LISTE DES CONSIGNES
• 1. Relevez tous les noms de personnes qui figurent dans l'extrait consacré au récit de Mathieu Palain.
• 2. Reprenez l'extrait consacré au récit de Mathieu Palain là où il s'arrête et poursuivez-le de quelques phrases.

EXTRAIT FOURNI
▬▬▬▬▬▬▬▬▬▬
Ne t’arrête pas de courir : un récit de Mathieu Palain sur le sport de compétition et la prison.
Élevé du côté de la Seine-Saint-Denis et de l’Essonne, Toumany Coulibaly a des prédispositions pour l’athlétisme. Le jour, il s’entraîne, à haut niveau, jusqu’à devenir champion de France du 400 m, encadré par des coachs couverts de médailles – comme la sprinteuse Patricia Girard. La nuit, il court aussi, poursuivi par la police à laquelle lui et ses complices tentent d’échapper après des braquages plus ou moins foireux.
C’est donc au parloir de la prison de Réau, en Seine-et-Marne, que se rencontrent l’athlète et le journaliste, lui aussi originaire de Ris-Orangis. Mathieu Palain est fasciné par l’univers carcéral, le sens de la peine qu’on y purge et les injustices expéditives et décisions arbitraires qui y conduisent. Lorentxa, une amie d’enfance de l’auteur proche des mouvements indépendantistes basques, a été condamnée à 32 de réclusion ; son compagnon est incarcéré en Espagne ; « elle demandait à bénéficier d’une assistance médicale à la procréation, ce qui suscita suffisamment de remous dans l’administration pénitentiaire pour qu’on saisisse l’Académie de médecine. La question était presque philosophique : en tant que femme incarcérée, a-t-elle le droit de faire un enfant ? (…) J’appris alors qu’une femme pouvait donner la vie en prison et rester en cellule jusqu’à ses dix-huit mois. Je fis une demande de reportage et, quelques mois plus tard, j’étais à Rennes, devant le plus grand centre de détention pour femmes (…) le bâtiment en hexagone me faisait penser à un couvent, ou à un hôpital psychiatrique. » (p. 263-264) L’auteur va aussi s’intéresser au cas du boxeur américain Dewey Bozella enfermé 26 ans à Sing Sing pour un meurtre qu’il n’a pas commis. Ce sera l’occasion d’un reportage pour la revue XXI. Pour ce qui est de Toumany, Mathieu Palain va s’en rapprocher, se lier avec lui au fil des parloirs et des échanges, et comprendre quels éléments de l’enfance et de la vie de Toumany l’ont amené à voler, à braver la loi, à mettre sa carrière en danger, à saboter sa vie de famille, à céder aux tentations délinquantes, quelles étaient ses failles, quels étaient ses traumatismes, quelles étaient les violences qu’il subit (notamment au Mali où, adolescent intrépide, il passa quelques mois et fit l’expérience de la geôle) et quels étaient les manques que Toumany cherchait à combler en amassant des butins futiles (qu’il redistribuait avec générosité).
▬▬▬▬▬▬▬▬▬▬
EXTRAITS DE DONNÉES
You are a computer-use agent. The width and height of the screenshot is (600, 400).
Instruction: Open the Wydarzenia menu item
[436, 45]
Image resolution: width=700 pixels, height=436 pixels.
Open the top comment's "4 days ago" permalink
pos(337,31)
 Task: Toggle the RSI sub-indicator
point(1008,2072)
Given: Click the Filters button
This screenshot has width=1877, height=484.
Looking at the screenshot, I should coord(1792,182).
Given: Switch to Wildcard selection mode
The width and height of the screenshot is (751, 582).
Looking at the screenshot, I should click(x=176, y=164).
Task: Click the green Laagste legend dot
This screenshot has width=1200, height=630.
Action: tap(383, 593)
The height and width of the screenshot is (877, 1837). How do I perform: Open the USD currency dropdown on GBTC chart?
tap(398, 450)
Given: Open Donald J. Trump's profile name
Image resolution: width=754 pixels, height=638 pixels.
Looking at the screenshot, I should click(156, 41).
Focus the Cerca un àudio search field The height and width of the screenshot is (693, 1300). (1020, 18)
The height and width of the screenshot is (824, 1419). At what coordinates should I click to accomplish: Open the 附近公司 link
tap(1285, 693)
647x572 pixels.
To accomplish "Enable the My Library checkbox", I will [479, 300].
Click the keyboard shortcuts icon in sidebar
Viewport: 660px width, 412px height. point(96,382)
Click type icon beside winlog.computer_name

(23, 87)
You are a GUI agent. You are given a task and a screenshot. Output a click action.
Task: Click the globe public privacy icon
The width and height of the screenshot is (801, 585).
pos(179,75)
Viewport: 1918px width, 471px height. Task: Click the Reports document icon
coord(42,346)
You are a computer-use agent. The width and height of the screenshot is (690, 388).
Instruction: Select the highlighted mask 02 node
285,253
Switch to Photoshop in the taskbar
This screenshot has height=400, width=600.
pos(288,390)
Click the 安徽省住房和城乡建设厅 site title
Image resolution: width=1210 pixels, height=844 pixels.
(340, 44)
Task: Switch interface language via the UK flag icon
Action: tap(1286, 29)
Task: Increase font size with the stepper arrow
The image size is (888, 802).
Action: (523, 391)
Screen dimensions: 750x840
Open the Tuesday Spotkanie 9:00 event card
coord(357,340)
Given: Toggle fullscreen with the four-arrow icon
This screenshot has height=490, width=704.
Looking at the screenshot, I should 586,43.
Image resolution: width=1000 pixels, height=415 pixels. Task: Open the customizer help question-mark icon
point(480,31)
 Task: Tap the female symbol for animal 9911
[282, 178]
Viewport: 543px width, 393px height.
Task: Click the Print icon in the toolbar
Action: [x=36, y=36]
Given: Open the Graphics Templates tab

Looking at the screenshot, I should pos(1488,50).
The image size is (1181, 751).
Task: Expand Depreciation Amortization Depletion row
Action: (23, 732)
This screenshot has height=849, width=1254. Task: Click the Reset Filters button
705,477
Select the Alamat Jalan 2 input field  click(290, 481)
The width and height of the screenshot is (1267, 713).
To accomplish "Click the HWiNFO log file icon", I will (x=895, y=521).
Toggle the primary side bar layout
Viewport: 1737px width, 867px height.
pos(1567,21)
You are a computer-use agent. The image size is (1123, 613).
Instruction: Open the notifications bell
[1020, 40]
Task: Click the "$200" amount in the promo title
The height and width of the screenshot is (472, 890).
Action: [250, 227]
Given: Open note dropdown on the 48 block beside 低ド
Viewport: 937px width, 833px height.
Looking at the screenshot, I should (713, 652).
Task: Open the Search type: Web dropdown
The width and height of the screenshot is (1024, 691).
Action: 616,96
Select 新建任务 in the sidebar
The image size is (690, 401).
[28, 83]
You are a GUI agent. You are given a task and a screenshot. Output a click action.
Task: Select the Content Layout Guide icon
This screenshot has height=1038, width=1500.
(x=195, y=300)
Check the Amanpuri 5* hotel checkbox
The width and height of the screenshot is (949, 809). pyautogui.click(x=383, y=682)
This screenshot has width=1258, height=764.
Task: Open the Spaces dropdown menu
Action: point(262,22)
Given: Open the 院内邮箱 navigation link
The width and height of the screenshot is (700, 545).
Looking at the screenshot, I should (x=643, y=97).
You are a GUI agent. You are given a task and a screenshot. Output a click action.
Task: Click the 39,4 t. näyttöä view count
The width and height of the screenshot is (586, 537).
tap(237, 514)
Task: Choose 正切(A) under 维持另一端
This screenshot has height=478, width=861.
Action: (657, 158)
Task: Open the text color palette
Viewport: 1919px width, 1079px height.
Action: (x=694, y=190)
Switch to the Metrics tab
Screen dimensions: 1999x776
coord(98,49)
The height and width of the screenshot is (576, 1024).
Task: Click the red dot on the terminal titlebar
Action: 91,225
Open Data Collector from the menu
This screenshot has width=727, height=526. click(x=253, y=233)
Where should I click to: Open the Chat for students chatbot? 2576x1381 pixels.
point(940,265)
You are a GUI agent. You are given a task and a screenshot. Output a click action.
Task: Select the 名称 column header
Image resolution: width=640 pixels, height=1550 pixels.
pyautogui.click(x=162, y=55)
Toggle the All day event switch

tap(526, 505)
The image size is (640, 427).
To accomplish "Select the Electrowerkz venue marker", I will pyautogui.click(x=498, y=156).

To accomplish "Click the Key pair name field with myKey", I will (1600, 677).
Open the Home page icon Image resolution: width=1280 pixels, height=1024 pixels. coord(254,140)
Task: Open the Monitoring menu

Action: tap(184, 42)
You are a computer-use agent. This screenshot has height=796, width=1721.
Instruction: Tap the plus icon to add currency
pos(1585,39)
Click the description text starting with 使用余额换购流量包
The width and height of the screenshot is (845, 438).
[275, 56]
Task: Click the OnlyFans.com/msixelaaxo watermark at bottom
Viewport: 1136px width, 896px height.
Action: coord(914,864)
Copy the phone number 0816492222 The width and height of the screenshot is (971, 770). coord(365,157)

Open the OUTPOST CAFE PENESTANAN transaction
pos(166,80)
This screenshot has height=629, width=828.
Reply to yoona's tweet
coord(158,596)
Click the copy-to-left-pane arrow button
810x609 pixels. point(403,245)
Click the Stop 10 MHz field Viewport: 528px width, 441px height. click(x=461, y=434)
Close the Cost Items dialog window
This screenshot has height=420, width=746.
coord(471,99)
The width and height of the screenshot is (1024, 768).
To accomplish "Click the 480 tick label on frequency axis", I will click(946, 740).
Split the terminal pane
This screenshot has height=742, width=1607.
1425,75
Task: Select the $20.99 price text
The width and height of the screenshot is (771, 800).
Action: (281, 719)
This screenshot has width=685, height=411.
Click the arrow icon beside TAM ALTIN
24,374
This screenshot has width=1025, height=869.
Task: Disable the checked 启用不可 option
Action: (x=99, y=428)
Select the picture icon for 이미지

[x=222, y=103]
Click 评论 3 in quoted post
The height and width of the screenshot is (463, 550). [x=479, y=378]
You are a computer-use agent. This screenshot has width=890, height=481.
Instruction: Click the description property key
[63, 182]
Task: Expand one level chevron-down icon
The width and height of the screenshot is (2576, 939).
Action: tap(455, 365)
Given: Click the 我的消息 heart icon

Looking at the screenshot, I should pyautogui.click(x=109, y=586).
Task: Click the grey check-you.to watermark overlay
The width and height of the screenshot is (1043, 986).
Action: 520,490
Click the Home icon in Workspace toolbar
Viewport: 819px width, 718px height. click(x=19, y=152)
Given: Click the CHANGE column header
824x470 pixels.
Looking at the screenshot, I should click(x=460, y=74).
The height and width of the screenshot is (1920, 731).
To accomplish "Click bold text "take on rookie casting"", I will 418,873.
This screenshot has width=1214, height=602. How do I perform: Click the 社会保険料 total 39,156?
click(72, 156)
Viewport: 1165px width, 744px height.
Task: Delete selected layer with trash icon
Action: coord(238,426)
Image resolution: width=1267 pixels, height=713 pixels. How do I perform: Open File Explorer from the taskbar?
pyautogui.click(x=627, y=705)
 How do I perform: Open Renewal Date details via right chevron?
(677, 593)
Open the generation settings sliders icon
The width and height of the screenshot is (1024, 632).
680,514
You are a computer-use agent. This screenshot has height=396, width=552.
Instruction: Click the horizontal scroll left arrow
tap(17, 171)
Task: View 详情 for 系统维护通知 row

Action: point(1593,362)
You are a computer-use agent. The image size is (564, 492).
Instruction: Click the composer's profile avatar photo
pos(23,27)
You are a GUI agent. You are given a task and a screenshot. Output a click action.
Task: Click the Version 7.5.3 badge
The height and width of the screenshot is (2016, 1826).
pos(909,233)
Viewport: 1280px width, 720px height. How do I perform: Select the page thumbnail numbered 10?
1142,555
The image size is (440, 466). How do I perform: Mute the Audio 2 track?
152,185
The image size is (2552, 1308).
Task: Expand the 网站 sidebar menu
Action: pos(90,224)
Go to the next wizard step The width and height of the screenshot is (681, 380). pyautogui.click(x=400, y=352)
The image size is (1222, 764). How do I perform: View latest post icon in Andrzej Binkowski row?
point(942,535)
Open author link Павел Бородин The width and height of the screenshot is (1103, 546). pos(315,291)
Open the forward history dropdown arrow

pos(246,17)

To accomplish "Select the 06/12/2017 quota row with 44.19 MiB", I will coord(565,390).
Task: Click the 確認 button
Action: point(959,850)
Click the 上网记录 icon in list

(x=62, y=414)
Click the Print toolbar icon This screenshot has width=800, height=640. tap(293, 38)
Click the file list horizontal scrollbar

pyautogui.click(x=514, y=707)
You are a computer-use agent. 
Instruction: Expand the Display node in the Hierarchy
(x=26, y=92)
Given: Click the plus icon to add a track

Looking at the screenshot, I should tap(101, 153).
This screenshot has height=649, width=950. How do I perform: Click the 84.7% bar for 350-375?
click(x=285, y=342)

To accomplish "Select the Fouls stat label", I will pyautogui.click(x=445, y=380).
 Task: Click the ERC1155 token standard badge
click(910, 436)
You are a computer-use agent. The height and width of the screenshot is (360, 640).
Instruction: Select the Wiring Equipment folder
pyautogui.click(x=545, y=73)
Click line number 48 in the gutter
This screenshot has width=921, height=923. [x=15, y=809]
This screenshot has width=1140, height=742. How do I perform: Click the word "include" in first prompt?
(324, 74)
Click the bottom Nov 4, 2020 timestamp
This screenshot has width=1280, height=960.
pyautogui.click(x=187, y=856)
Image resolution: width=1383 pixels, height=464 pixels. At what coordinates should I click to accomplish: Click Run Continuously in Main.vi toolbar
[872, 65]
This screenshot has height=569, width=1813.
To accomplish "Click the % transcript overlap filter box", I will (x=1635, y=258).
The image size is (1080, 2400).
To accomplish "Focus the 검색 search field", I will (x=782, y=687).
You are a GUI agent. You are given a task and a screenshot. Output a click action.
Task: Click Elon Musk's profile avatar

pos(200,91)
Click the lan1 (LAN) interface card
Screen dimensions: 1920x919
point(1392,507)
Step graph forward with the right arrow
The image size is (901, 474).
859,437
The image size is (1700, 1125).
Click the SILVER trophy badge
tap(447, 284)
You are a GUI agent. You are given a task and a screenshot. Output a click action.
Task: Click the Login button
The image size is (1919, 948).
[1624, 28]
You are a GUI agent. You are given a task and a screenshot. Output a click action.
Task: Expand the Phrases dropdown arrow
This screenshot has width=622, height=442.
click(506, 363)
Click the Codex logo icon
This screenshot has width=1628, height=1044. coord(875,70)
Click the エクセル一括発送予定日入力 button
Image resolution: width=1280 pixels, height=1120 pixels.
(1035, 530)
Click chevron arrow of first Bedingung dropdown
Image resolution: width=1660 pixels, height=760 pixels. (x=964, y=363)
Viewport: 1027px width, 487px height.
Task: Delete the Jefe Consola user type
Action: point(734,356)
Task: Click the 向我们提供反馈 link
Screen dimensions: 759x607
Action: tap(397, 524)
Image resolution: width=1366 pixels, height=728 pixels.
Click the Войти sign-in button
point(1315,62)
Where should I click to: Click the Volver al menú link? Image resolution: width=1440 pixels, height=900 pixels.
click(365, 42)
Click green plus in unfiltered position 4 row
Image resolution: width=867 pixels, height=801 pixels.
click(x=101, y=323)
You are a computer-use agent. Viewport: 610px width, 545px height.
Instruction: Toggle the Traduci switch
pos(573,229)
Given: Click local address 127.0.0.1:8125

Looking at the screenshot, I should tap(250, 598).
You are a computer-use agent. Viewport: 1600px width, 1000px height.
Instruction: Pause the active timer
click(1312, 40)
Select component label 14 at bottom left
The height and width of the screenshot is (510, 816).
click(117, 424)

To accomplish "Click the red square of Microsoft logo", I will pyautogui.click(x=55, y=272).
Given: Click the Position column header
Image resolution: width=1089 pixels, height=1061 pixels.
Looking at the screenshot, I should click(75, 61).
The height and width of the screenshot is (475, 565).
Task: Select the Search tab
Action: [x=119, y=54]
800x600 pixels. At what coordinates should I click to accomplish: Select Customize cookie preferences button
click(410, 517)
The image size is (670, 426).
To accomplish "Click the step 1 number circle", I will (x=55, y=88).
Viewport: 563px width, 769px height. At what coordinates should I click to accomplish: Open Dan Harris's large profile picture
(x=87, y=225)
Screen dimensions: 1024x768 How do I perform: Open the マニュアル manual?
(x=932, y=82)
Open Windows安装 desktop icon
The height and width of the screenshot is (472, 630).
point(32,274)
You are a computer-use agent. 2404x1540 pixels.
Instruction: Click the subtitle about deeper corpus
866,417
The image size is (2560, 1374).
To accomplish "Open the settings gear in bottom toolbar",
▬▬▬▬▬▬▬▬▬▬
RÉPONSES PAR CONSIGNE
• 1. Mathieu Palain, Toumany Coulibaly, Patricia Girard, Lorentxa, Dewey Bozella

• 2.
Avec Ne t’arrête pas de courir, Mathieu Palain livre donc un documentaire, plein d’humanité et d’empathie sur le destin hors du commun d’un sportif au potentiel exceptionnel, doublé d’un éclairage sur cet univers carcéral qui peine à régler convenablement les travers et les problèmes de la société tant les réponses, foncièrement punitives, apportées par la prison à des questions qui relèvent de la psychologie individuelle ou de l’amour défaillant, sont bien souvent complètement à côté de la plaque.
Ne t’arrête pas de courir, récit de Mathieu Palain, Éditions Collection Proche, Paris 2023, 384 pages, prix Interallié, 8,50 €.